A special mention must be made for the very innovative production design (again, a major aspect of invisible characterization) and cinematography – especially in closed spaces like the filthy residence inhabited by the three flatmates, and the shady hotel room later on. Unfortunately, the only thing Delhi about the film was Roy Kapoor’s belly and the only true indication about the geographical backdrop of the setup is when a character mentions the area ‘Vasant Vihar’. The lingo and gritty on-location sequences could very well have been Mumbai-based and we’d be none the wiser. But if the filmmakers have decided to use the Delhi trumpcard because of the recent record of Delhi-based films (and the attractive title), who are we to question the logic behind it? The music and DK Bose video, of course, proved to be the wisest strategic move as far as bringing in a different demographic altogether is concerned. The background score gives you an adrenalin rush, namely during the madcap chase sequences through the bylanes of the capital.
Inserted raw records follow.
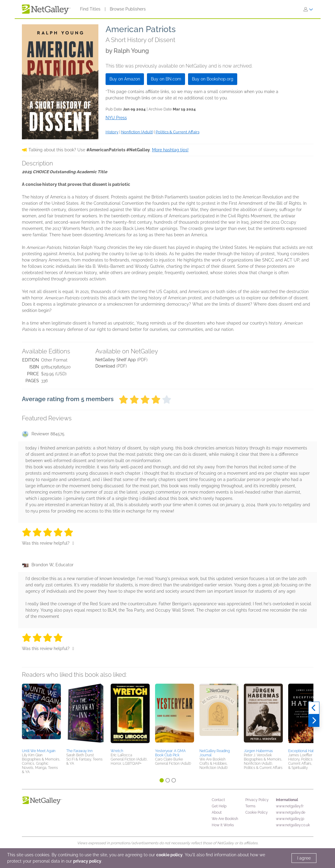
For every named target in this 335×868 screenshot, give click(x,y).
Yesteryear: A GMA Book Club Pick (170, 753)
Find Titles (90, 9)
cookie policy (169, 855)
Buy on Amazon (125, 79)
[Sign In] (308, 9)
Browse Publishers (128, 9)
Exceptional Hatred (304, 751)
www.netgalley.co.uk (293, 825)
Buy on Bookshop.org (212, 79)
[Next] (314, 720)
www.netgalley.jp (290, 819)
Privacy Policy (257, 800)
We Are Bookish (225, 819)
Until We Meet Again (39, 751)
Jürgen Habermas (258, 751)
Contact (218, 800)
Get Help (219, 806)
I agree (304, 858)
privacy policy (87, 861)
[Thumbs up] (73, 543)
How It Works (223, 825)
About (216, 812)
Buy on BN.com (166, 79)
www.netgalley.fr (290, 806)
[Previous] (314, 708)
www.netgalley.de (291, 812)
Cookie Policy (257, 812)
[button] (41, 715)
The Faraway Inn (79, 751)
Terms (250, 806)
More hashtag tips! (170, 150)
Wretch (117, 751)
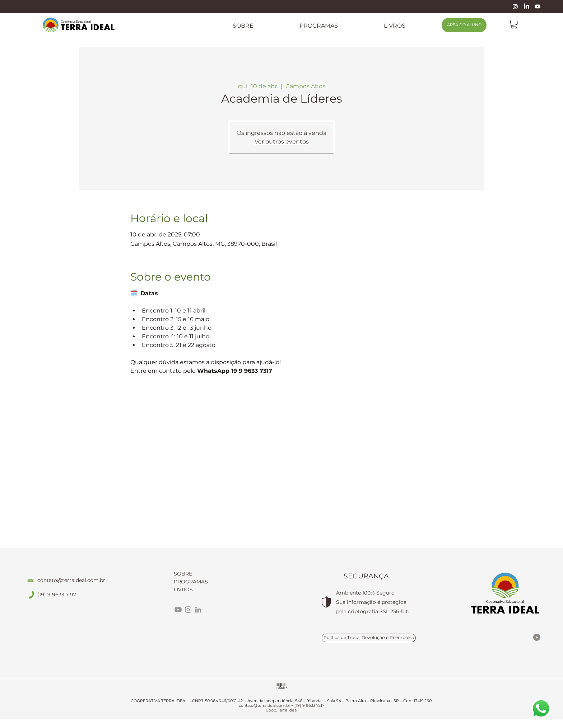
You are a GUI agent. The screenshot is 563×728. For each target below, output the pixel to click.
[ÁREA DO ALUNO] (464, 25)
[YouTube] (178, 610)
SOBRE (183, 574)
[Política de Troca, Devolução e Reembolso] (369, 638)
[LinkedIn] (526, 6)
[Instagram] (515, 6)
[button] (318, 26)
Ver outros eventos (282, 141)
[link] (514, 24)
All in all, Delhi Belly is a MASSIVE step forward for mainstream Bollywood, the perfect (and rare) case of a smart script backed by a top producer and effective marketing skills. Humour, as widely accepted, is region-specific and that could mean that Golmaal 1,2,3 (to 100) and Bazmee fans might shun this effort altogether. Fair enough, we say, for this is not a war for acceptability. There is place for everybody, and it certainly takes a bit of guts and conviction to put your unapologetic style out there. Again, if all else fails, there is an ‘item song’ at the end which is the talk of the town. So shake that biscuit and go for it. After all, how often can you say that you’re going to watch a commercial Hindi fillum with NO interval and (thankfully) no respite from the events unfolding on screen?!